The relationship between Oscar Wilde and Bosie, has already developed and is in full flow when this film begins, so we are almost immediately immersed into the war of hate between Bosie and his homophobic and severely disapproving father. Bosie's father appears to disapprove of his son merely because of his son's lack of manliness, and despises Oscar Wilde because of what he perceives as Wilde's role in perverting his son. But the resentment is also clearly due to the fact that Bosie's father just cannot connect with his son on any level (well portrayed in this film) and it is Wilde that appears to steel that genuine place in Bosie's heart. This just eats away at Bosie's father, and so he attempts to destroy the relationship between Bosie & Wilde in any way he can. But the more he tries, the more he pushes his son away, into the arms of Wilde.

Peter Finch plays Oscar Wilde admirably and he convinced me that this could have been the real Oscar Wilde. John Fraser plays Bosie acceptably - although i think it's his clean 'nice boy' looks that help him pull this role off more than his acting talent. Bosie's father, the Marquis of Queensbury is played by Lionel Jeffreys and he displays the cantankerous side of the character well. The courtroom scenes could have been tenser, and i dont think James Mason (as one of the barristers) delivers his lines with quite the same passion of some barristers I've seen. It is in one of the courtroom scenes, that quite apart from his relationship with Bosie, the true extent of Wilde's promiscuity with regard to young men is exposed, which was the one point for me in the film that I felt slight disgust at Wilde, although his promiscuity still didn't justify in my opinion what then happened to him. I'm just glad that society has become more tolerant nowadays, in some parts of the world.

The film is approximately two hours long, is packed with Oscar Wilde witty one liners, which made the film very funny at times. On second viewing, the film was even more enjoyable. Shot in 1960, I watched it for the first time here in the UK on Monday 7th Jan 2002 on Channel 4 who played it as an afternoon matinee, and the quality of the copy they played was superb - crystal clear. All in all, the film was a joy to watch.

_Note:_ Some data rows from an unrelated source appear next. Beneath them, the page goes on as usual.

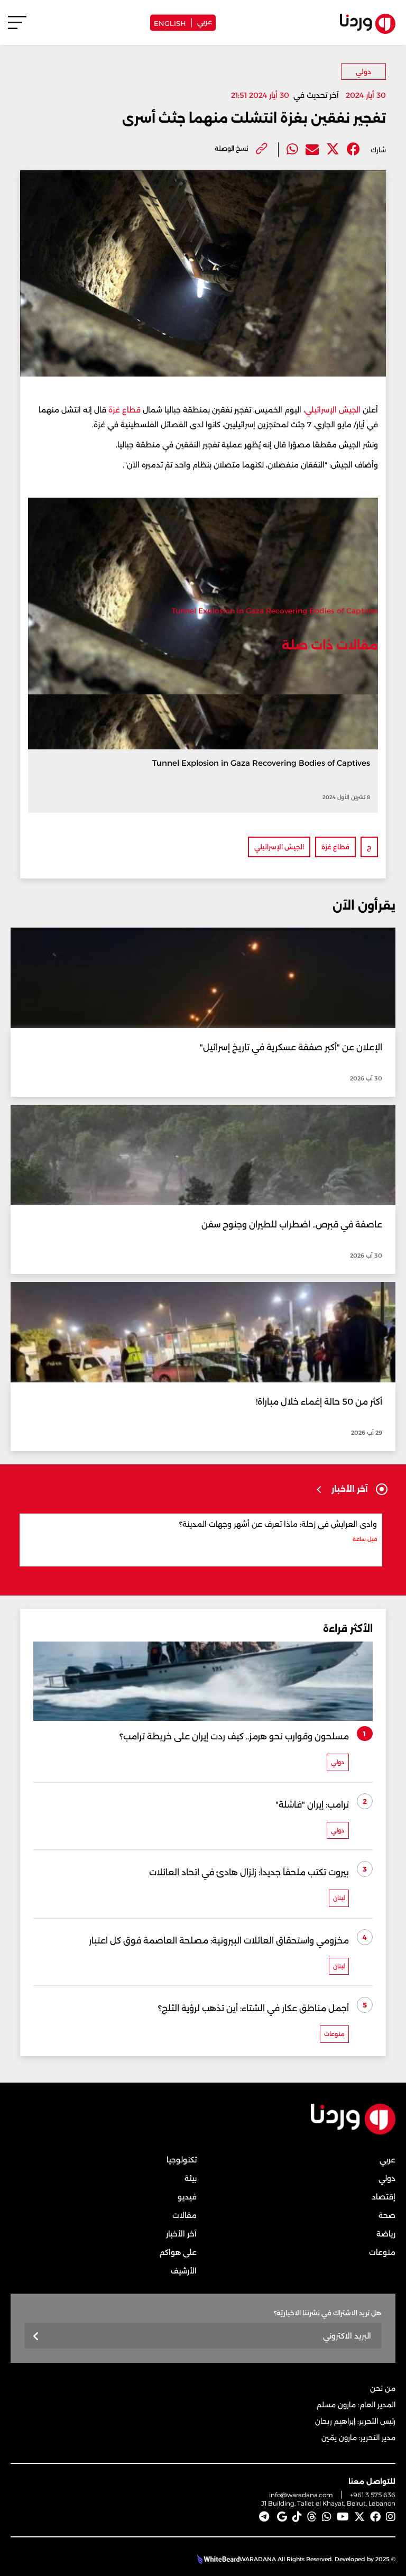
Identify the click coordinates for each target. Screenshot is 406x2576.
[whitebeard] (217, 2559)
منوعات (382, 2252)
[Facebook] (353, 149)
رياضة (385, 2234)
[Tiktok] (297, 2517)
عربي (204, 21)
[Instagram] (390, 2517)
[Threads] (311, 2517)
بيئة (190, 2178)
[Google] (282, 2517)
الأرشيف (184, 2271)
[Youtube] (343, 2517)
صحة (387, 2215)
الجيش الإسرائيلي (333, 410)
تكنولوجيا (182, 2160)
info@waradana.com (301, 2495)
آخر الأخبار (181, 2234)
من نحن (382, 2388)
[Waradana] (353, 2132)
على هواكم (178, 2252)
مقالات (184, 2215)
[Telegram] (264, 2517)
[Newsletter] (36, 2337)
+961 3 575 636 (372, 2495)
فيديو (187, 2197)
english (170, 22)
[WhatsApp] (326, 2517)
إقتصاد (383, 2197)
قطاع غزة (124, 410)
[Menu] (17, 27)
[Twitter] (332, 149)
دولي (363, 72)
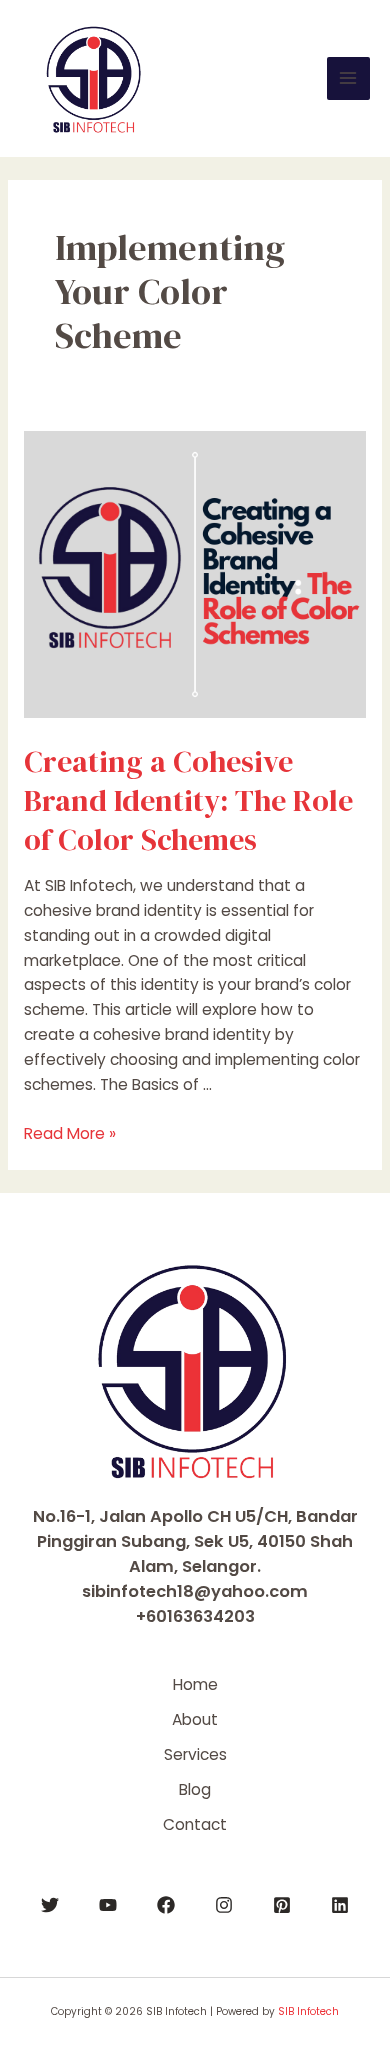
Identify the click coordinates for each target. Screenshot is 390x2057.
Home (195, 1684)
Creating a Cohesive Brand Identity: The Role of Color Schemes (188, 800)
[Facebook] (166, 1905)
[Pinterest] (282, 1905)
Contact (195, 1824)
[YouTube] (108, 1905)
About (195, 1719)
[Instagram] (224, 1905)
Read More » (70, 1133)
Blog (195, 1789)
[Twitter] (50, 1905)
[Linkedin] (340, 1905)
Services (195, 1754)
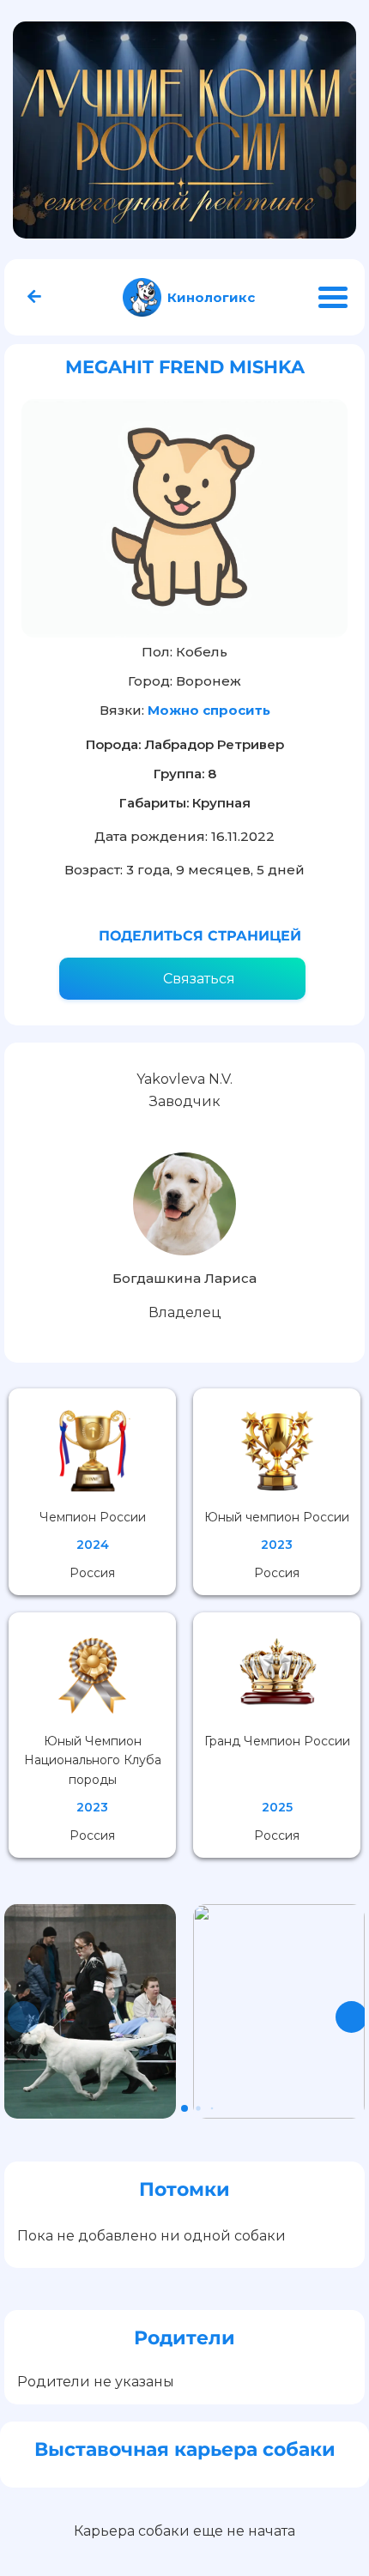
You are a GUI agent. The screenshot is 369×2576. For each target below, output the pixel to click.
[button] (351, 2017)
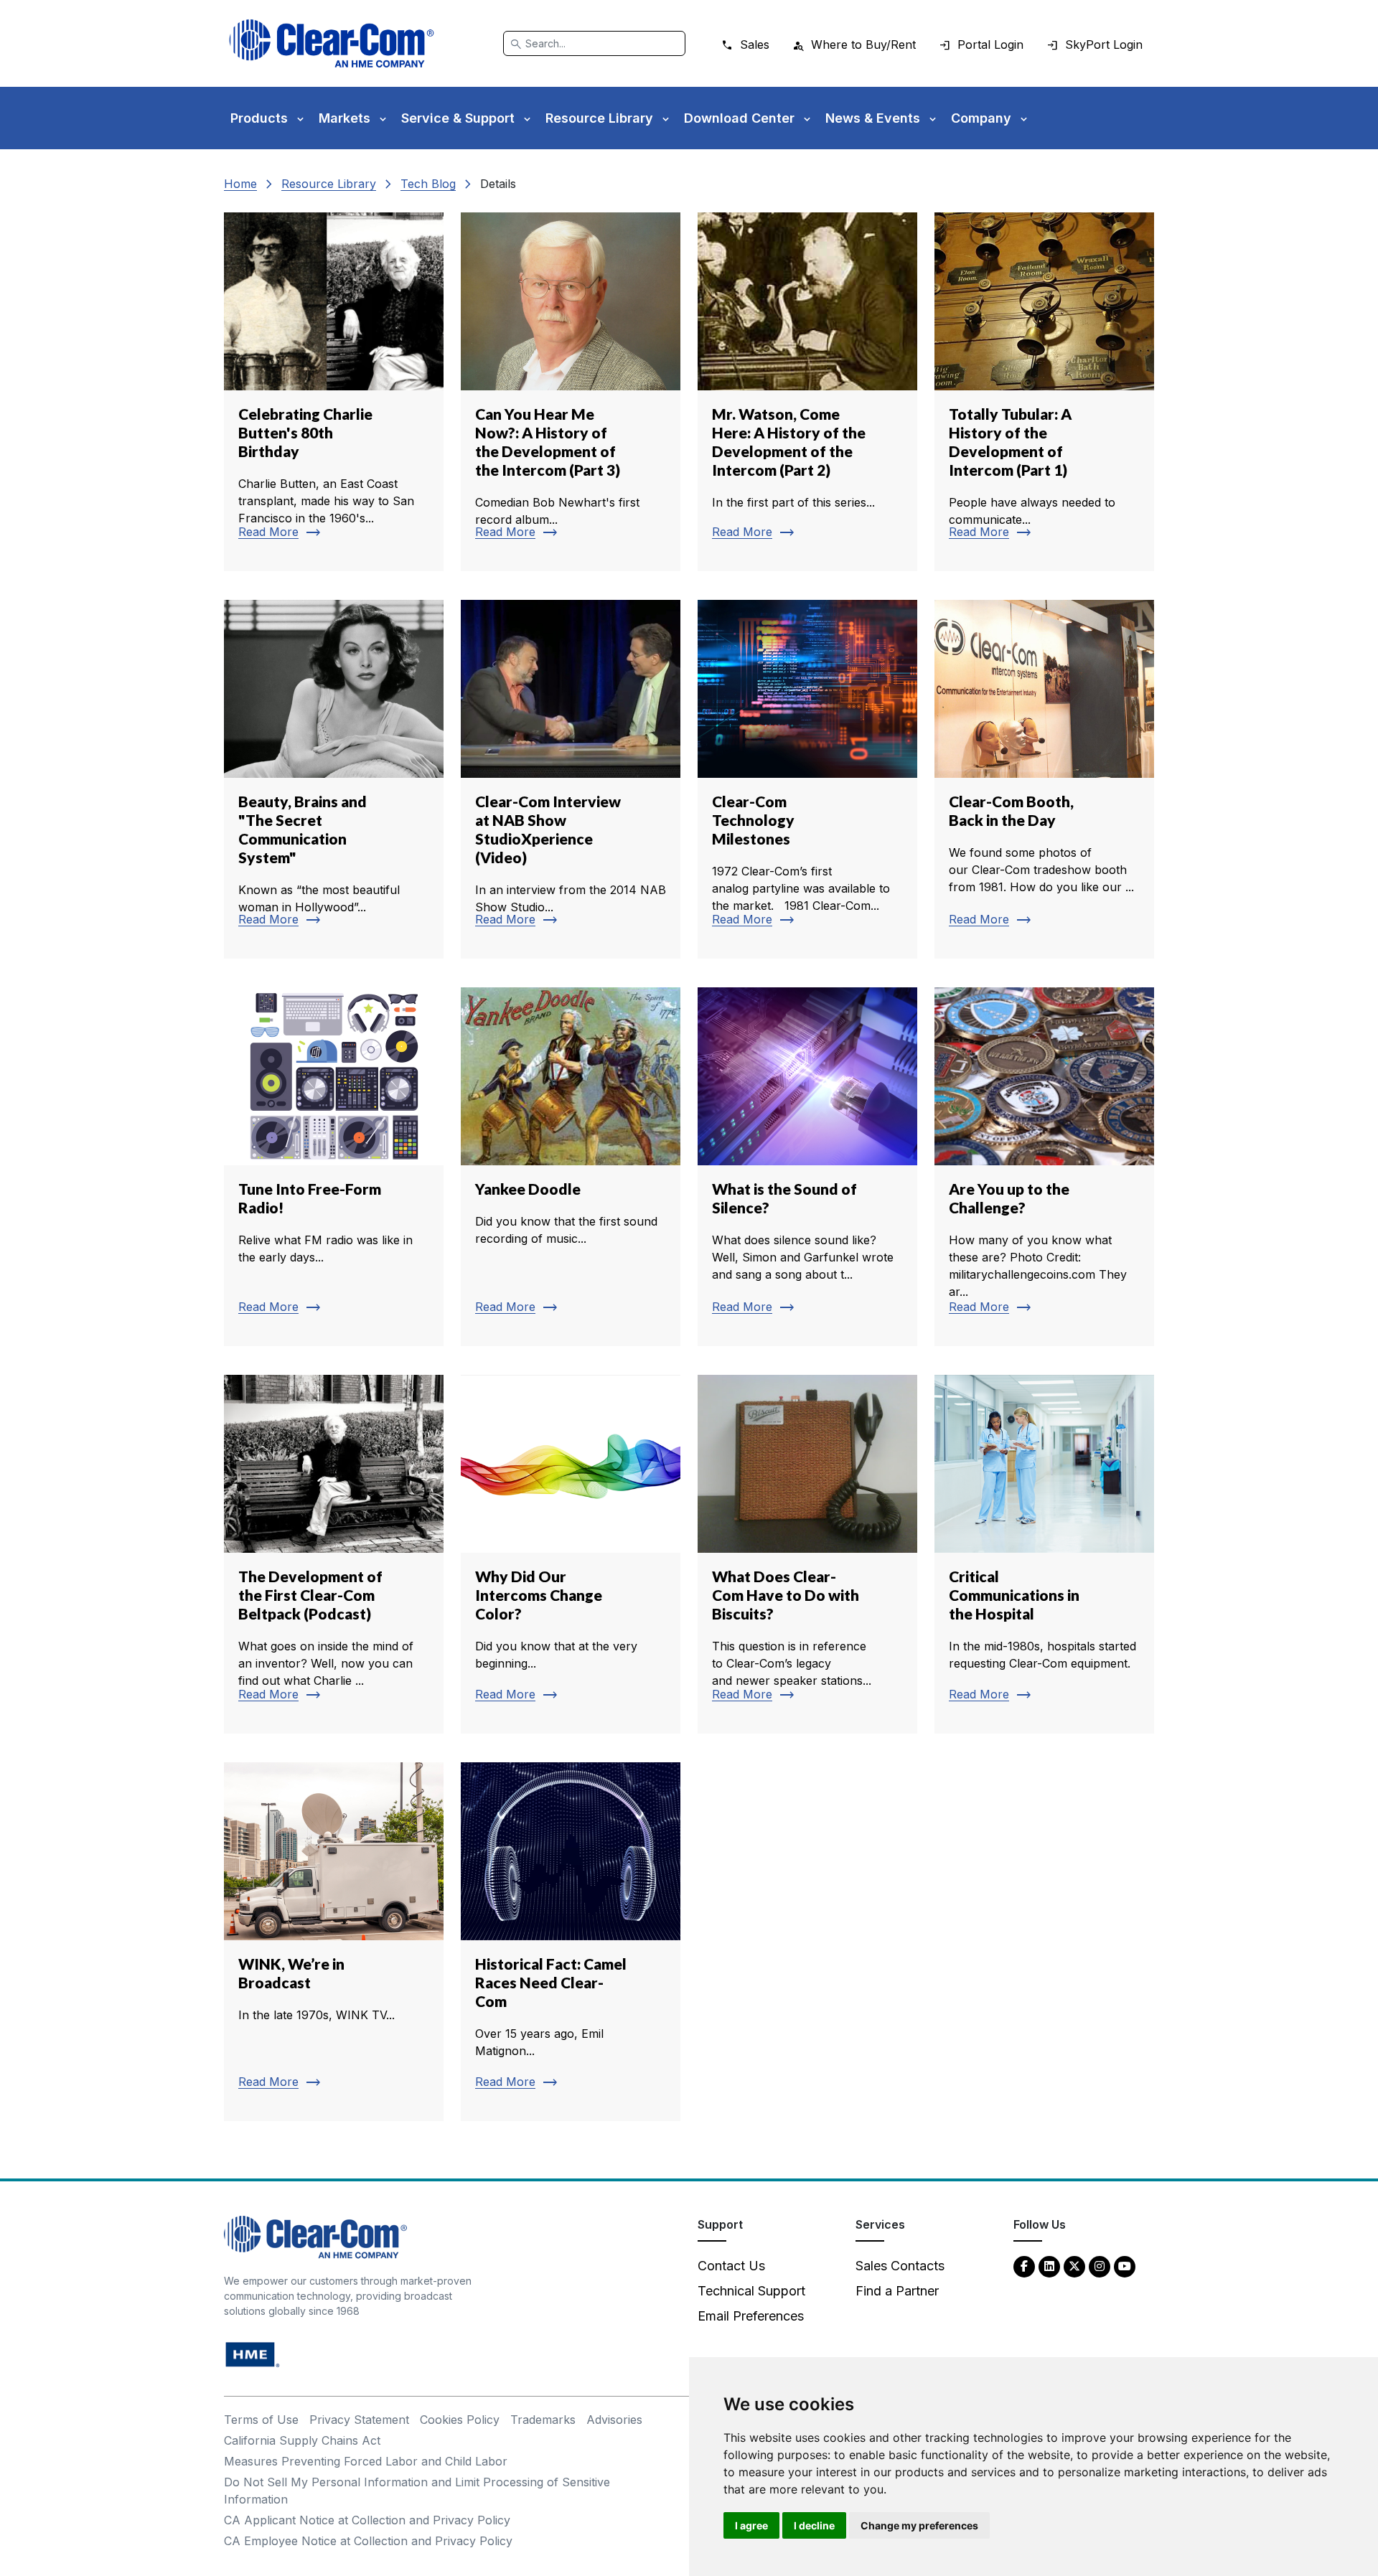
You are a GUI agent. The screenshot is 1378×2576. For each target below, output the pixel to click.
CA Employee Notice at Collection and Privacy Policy (368, 2541)
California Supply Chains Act (302, 2440)
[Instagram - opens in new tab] (1099, 2265)
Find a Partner (897, 2290)
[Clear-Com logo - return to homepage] (331, 43)
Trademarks (543, 2419)
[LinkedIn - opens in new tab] (1049, 2265)
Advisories (614, 2419)
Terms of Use (261, 2419)
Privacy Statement (359, 2419)
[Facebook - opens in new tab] (1024, 2265)
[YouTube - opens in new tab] (1124, 2265)
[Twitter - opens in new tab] (1074, 2265)
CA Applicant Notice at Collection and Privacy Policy (367, 2520)
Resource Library (328, 184)
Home (240, 184)
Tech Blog (428, 184)
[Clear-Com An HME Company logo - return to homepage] (315, 2236)
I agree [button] (751, 2525)
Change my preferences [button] (919, 2525)
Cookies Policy (460, 2419)
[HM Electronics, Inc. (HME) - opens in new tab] (252, 2353)
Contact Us (731, 2265)
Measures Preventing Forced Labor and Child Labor (365, 2461)
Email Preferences (751, 2315)
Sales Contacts (900, 2265)
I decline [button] (814, 2525)
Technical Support (751, 2290)
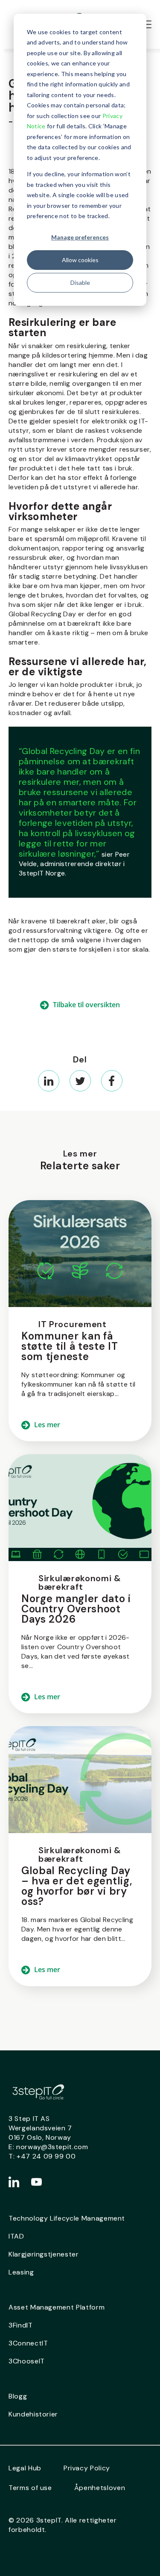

I would highly recommend it, as it illustrates the relative intolerance of the times in England at that time. There are no sensual scenes in the film, so its 'safe' to watch for everyone. I say this because I know that a friend of mine recently stopped watching the latest Oscar Wilde film (with Stephen Fry, released 1997) as soon as he realised that it contained some male nudity & stuff, which he said he was personally uncomfortable with. And the 1960 film doesn't lose anything for not having any sexual stuff in it, believe me. Please watch it, if you get the chance.